-- What you have to do --
Search the material for lines containing the word "computer", and copy each one.
[Start of section]
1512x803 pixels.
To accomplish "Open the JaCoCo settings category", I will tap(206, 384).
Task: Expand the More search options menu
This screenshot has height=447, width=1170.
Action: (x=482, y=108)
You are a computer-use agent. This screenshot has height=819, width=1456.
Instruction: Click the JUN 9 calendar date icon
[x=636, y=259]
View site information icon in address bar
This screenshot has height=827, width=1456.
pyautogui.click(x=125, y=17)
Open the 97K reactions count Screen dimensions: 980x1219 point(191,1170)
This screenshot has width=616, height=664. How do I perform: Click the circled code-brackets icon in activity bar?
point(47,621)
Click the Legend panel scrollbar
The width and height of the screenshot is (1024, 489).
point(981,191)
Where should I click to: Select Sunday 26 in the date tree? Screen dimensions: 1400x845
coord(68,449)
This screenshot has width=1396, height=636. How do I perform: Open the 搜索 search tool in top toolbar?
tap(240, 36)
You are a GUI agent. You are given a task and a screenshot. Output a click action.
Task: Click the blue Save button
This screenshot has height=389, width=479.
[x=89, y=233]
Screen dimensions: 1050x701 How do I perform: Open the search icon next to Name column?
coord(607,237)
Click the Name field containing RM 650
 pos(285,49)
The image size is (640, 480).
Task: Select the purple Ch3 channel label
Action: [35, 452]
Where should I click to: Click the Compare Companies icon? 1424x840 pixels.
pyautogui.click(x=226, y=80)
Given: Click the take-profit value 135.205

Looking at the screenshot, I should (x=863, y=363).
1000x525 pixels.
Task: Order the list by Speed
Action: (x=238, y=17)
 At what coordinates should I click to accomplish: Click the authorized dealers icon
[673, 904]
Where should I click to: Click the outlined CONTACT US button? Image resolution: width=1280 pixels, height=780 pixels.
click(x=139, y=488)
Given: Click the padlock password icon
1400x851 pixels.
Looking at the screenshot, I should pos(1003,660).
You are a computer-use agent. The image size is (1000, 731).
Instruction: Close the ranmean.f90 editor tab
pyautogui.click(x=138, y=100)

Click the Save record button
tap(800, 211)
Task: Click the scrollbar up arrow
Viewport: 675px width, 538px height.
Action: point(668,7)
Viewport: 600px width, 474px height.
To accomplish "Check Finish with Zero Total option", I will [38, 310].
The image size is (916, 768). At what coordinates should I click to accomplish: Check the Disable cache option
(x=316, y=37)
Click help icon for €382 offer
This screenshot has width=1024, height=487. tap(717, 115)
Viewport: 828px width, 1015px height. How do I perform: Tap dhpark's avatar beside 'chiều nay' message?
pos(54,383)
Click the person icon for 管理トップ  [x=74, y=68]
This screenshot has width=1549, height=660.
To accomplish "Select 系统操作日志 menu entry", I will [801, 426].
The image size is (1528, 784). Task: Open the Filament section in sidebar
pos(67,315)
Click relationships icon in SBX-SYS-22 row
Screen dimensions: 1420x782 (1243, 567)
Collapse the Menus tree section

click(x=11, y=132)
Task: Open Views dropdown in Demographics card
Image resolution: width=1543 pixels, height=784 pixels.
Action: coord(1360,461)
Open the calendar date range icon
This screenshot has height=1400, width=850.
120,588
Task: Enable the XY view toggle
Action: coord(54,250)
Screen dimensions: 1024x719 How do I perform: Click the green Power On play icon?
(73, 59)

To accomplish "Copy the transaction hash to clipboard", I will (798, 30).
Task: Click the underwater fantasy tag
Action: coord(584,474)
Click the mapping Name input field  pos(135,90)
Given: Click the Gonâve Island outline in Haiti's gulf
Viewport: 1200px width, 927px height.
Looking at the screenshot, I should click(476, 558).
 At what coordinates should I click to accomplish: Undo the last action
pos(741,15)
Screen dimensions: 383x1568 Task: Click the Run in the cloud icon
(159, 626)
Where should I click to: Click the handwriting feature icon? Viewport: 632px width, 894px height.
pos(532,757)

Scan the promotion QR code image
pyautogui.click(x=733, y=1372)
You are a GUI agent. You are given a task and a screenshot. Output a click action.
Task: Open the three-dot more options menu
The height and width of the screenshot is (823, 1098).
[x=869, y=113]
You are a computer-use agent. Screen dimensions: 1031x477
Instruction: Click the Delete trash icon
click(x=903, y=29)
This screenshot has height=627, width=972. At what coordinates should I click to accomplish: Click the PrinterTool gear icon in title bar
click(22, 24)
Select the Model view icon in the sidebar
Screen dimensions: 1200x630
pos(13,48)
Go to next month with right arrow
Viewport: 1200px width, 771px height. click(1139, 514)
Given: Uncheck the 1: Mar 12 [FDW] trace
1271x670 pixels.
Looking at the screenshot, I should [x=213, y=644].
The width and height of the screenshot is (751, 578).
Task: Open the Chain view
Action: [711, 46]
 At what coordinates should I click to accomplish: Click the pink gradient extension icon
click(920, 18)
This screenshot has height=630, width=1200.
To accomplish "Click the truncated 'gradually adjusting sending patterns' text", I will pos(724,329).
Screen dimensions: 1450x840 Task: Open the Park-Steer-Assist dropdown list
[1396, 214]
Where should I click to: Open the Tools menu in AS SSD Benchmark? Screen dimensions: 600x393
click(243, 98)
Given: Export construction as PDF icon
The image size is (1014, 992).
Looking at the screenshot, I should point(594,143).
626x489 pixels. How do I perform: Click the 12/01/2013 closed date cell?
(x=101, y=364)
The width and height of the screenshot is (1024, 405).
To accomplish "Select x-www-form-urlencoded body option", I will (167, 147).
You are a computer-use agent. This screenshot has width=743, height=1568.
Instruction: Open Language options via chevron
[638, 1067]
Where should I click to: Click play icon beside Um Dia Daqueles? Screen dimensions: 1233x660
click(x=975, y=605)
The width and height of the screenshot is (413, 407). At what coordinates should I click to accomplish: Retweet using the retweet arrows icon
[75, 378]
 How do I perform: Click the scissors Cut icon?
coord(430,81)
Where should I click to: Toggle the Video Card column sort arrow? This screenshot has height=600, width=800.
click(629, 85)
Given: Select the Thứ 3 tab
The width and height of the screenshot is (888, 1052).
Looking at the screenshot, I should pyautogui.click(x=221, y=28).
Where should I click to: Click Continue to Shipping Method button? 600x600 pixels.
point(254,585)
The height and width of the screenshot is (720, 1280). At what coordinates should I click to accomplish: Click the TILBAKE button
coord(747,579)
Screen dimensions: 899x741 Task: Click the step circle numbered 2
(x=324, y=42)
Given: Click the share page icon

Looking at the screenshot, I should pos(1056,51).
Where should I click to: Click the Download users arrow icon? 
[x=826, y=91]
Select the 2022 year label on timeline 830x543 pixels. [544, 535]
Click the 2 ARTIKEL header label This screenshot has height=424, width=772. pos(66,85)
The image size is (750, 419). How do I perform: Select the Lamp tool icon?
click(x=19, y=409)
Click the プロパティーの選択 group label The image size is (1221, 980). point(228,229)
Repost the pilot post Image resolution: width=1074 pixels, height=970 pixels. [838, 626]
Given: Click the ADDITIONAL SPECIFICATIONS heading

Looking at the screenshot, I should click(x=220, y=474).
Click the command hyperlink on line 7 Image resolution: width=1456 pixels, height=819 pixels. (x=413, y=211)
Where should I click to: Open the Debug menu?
[End of section]
-- Solution to the problem --
You are a computer-use agent. This screenshot has height=819, width=1456.
You are a computer-use agent. The image size is (1000, 731).
You are a computer-use agent. Screen dimensions: 1031x477
You are a computer-use agent. This screenshot has width=743, height=1568.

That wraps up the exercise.